▶ Required work:
In the entries below, find the line with "This screenshot has height=913, width=2467." and print exactly every line from there up to and including the line with "Image resolution: width=1169", with no other lines.

▶ Records shown:

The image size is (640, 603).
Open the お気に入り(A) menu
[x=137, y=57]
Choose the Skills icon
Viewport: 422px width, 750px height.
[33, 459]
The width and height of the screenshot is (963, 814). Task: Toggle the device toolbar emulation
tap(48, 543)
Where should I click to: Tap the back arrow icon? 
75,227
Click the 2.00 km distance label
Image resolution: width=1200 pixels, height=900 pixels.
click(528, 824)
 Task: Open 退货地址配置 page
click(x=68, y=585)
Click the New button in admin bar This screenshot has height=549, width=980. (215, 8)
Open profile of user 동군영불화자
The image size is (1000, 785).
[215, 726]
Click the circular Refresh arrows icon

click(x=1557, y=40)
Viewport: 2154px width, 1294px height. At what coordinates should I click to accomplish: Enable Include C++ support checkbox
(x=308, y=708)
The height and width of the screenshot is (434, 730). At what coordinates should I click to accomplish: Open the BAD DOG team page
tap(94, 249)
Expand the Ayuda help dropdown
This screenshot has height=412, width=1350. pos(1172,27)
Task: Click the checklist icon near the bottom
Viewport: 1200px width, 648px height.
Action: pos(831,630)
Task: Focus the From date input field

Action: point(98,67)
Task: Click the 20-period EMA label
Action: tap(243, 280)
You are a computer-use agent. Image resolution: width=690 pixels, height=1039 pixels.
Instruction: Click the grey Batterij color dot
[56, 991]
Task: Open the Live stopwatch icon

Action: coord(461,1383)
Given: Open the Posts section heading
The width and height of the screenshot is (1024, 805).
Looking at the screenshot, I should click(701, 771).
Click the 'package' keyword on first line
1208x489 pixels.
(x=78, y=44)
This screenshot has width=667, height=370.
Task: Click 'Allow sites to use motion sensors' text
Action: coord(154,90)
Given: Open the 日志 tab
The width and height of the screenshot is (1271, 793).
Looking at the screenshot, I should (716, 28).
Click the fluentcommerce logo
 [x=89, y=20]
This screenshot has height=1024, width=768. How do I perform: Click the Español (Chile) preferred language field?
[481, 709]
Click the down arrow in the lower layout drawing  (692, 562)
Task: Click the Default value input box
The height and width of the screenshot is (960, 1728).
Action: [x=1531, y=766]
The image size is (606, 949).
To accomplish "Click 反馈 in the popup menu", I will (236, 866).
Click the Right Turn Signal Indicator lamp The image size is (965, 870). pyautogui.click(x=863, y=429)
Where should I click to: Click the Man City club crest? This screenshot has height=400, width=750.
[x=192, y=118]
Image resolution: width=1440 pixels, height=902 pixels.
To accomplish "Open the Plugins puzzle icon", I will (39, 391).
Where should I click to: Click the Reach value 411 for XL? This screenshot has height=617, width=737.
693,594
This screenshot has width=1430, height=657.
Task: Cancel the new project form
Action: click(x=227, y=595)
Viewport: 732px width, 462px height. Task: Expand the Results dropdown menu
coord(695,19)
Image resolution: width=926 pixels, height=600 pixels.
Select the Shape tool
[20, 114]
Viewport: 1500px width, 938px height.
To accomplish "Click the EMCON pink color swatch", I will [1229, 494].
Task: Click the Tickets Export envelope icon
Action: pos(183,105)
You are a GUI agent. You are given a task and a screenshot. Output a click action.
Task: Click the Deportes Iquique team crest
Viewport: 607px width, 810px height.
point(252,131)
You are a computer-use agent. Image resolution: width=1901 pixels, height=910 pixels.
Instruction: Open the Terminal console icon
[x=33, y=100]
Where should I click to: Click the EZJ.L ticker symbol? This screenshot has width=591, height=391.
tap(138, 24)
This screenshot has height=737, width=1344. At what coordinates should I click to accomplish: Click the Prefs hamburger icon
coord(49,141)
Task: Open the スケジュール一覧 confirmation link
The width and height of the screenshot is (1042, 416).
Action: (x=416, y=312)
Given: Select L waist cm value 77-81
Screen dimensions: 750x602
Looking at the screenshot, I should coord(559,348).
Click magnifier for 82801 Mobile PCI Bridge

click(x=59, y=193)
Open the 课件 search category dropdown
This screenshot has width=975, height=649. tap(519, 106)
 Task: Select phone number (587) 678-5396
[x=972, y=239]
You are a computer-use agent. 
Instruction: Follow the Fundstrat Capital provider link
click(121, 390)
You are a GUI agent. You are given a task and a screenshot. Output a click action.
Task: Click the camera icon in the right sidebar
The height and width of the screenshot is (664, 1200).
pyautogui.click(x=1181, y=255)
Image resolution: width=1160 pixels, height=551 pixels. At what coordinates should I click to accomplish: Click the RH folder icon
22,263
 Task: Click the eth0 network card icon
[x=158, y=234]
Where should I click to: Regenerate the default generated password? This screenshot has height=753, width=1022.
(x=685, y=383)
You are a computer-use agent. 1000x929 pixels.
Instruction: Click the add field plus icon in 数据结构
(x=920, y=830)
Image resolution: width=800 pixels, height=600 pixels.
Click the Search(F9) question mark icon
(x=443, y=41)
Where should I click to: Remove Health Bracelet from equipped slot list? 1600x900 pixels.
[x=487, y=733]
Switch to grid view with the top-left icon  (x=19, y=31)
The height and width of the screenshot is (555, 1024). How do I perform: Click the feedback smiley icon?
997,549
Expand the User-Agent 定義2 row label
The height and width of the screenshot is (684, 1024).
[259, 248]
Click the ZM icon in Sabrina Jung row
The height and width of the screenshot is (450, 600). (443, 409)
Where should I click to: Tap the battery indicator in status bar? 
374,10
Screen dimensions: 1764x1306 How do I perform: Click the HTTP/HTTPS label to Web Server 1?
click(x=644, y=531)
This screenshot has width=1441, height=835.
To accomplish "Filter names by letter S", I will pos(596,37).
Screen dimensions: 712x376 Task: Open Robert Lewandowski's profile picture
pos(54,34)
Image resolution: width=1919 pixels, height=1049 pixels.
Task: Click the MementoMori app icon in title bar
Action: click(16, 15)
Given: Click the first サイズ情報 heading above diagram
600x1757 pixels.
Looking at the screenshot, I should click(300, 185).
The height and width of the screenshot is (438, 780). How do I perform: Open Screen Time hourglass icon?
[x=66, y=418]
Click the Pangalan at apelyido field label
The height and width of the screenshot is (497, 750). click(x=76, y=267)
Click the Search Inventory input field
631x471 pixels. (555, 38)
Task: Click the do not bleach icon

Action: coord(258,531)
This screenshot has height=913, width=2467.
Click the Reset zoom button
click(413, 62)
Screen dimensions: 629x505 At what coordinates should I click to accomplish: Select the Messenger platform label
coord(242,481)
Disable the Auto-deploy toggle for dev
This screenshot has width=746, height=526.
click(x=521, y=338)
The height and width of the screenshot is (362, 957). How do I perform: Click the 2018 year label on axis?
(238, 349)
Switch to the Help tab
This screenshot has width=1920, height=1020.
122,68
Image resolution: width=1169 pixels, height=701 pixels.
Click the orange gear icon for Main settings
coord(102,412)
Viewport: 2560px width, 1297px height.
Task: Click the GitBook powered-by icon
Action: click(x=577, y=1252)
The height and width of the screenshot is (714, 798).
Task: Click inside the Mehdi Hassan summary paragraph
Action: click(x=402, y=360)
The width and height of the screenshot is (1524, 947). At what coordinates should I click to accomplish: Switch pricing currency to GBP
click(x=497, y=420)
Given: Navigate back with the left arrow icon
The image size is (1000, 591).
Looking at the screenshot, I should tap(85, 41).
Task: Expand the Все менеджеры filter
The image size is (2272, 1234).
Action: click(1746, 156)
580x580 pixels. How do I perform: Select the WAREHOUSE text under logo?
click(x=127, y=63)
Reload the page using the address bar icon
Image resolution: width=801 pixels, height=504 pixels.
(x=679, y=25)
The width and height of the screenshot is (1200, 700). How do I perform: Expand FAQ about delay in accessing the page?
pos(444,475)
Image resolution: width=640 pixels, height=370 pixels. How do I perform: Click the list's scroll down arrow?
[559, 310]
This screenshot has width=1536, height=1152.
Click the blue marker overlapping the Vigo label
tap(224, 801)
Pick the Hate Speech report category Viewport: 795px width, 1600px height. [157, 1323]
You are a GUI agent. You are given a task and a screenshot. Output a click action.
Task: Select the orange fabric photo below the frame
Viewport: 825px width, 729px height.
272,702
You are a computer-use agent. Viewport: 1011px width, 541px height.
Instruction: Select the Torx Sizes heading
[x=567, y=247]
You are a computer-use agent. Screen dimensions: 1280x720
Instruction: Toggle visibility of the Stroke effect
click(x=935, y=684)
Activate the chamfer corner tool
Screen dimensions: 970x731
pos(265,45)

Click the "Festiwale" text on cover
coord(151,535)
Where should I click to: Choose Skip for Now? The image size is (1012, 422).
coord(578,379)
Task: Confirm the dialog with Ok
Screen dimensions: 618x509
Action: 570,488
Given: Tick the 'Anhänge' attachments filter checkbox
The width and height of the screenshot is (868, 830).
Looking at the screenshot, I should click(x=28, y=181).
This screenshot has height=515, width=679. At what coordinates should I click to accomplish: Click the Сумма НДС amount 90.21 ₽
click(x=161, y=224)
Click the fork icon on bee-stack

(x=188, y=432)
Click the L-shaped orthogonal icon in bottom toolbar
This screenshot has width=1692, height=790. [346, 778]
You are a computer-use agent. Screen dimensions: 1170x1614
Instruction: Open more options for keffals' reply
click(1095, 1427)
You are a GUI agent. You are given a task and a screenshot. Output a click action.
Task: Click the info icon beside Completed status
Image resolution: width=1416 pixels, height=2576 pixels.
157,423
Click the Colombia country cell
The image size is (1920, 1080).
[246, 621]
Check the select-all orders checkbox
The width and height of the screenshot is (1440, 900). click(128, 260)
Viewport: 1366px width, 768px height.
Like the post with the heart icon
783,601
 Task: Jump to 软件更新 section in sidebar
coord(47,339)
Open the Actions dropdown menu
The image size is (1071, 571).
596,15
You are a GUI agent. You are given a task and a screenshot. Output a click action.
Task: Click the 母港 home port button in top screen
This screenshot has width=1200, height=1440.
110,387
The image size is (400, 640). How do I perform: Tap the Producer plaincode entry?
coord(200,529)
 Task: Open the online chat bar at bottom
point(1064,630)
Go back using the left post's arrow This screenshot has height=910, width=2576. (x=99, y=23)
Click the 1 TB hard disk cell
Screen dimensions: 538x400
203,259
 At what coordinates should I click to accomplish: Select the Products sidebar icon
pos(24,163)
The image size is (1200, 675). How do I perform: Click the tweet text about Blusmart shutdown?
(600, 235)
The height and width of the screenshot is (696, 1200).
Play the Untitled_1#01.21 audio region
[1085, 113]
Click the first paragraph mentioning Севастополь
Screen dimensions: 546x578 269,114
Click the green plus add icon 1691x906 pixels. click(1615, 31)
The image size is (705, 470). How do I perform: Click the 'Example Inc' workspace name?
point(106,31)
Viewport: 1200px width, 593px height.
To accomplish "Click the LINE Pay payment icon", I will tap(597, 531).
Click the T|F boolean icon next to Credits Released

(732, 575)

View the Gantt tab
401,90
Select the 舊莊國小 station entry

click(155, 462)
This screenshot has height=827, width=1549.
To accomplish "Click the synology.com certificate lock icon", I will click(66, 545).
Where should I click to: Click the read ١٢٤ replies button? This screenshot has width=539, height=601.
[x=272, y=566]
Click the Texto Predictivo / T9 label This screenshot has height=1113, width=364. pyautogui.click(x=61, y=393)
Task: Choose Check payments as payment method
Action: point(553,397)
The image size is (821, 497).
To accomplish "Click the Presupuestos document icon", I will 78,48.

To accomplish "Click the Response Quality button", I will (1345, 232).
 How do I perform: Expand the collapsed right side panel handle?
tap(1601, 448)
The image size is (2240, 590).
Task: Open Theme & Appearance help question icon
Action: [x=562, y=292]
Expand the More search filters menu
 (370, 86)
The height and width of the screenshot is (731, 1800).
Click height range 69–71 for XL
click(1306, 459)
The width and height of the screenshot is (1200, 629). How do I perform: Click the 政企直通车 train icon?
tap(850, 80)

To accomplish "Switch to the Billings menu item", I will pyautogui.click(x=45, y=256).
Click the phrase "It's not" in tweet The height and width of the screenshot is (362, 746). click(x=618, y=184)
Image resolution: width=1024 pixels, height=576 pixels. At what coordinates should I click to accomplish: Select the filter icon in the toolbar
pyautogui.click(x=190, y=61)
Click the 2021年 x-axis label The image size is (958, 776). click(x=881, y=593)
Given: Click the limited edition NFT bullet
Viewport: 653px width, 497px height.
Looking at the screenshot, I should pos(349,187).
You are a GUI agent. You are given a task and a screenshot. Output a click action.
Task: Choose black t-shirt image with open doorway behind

▶ Reply to the exercise:
This screenshot has height=913, width=2467.
Click the Reset zoom button
click(413, 62)
Screen dimensions: 629x505 At what coordinates should I click to accomplish: Select the Messenger platform label
coord(242,481)
Disable the Auto-deploy toggle for dev
This screenshot has width=746, height=526.
click(x=521, y=338)
The height and width of the screenshot is (362, 957). How do I perform: Click the 2018 year label on axis?
(238, 349)
Switch to the Help tab
This screenshot has width=1920, height=1020.
122,68
Image resolution: width=1169 pixels, height=701 pixels.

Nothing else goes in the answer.